At the same time, the move toward sensor-level AI processing raises familiar questions about transparency in digital imaging. Privacy and digital-rights groups have previously warned that increasingly sophisticated AI manipulation, whether executed in software or in hardware, can blur the line between captured and altered content, underscoring the importance of clear disclosures and provenance mechanisms in camera systems. While these concerns are not specific to the LYTIA 901, the sensor’s capabilities place it squarely within that wider debate.

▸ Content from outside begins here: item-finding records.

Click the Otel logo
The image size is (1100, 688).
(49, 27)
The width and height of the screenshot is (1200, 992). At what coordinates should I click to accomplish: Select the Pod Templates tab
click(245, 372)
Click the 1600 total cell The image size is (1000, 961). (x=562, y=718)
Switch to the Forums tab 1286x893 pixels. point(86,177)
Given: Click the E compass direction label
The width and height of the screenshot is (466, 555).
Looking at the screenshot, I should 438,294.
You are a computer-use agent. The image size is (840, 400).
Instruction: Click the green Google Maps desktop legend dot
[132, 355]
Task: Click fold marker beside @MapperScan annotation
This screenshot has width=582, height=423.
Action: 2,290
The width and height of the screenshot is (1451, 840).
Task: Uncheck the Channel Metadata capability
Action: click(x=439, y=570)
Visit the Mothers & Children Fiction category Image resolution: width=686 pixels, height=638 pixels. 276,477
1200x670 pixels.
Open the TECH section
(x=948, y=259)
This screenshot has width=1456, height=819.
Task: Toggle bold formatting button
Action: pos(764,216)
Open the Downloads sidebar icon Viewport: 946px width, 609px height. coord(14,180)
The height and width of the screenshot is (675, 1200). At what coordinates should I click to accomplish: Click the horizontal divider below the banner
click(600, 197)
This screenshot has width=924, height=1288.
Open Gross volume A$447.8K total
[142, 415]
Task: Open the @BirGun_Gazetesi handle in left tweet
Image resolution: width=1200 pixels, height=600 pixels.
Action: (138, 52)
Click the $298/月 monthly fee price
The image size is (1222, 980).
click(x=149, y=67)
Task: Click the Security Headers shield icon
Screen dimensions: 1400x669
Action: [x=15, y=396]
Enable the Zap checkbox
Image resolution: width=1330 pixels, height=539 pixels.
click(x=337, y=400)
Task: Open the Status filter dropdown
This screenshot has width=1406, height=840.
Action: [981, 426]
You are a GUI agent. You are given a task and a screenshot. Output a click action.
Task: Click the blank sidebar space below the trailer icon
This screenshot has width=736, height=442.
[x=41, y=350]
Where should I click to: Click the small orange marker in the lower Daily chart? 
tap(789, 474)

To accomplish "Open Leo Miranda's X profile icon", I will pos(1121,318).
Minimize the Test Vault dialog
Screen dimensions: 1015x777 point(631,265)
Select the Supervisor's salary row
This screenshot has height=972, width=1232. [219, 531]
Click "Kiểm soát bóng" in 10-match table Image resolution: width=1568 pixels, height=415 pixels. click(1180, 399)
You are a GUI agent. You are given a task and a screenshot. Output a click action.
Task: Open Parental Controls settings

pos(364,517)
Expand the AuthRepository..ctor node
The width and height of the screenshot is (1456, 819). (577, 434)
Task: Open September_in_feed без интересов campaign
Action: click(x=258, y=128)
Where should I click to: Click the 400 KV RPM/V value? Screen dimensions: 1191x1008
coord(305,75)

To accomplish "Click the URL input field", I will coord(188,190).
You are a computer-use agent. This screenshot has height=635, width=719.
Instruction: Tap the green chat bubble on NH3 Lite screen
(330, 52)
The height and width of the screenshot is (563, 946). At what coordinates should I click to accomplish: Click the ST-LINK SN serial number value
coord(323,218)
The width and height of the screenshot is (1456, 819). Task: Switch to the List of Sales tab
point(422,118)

Hardware Built for AI-native Photography

The LYTIA 901 is the first Sony mobile sensor to ship under a new consolidated naming format: LYTIA followed by a product number, which the company says it will apply to future models as the line expands. Industry observers expect future LYTIA parts to continue blending high resolutions with on-sensor intelligence, and for application-processor vendors such as Qualcomm and MediaTek to optimise their pipelines around these AI-capable sensors over the next product cycles.

Looking more broadly, both Sony and Samsung have signalled ambitions for smartphone cameras that approach “human-eye-level” resolution and dynamic range, whether through ever-denser sensors, larger formats, or more advanced HDR and AI techniques. Exact timelines remain fluid, but the LYTIA 901 underlines a clear direction of travel: in the next few years, competition in mobile imaging is likely to centre less on raw megapixel counts alone and more on how much intelligence can be pushed directly into the sensor itself.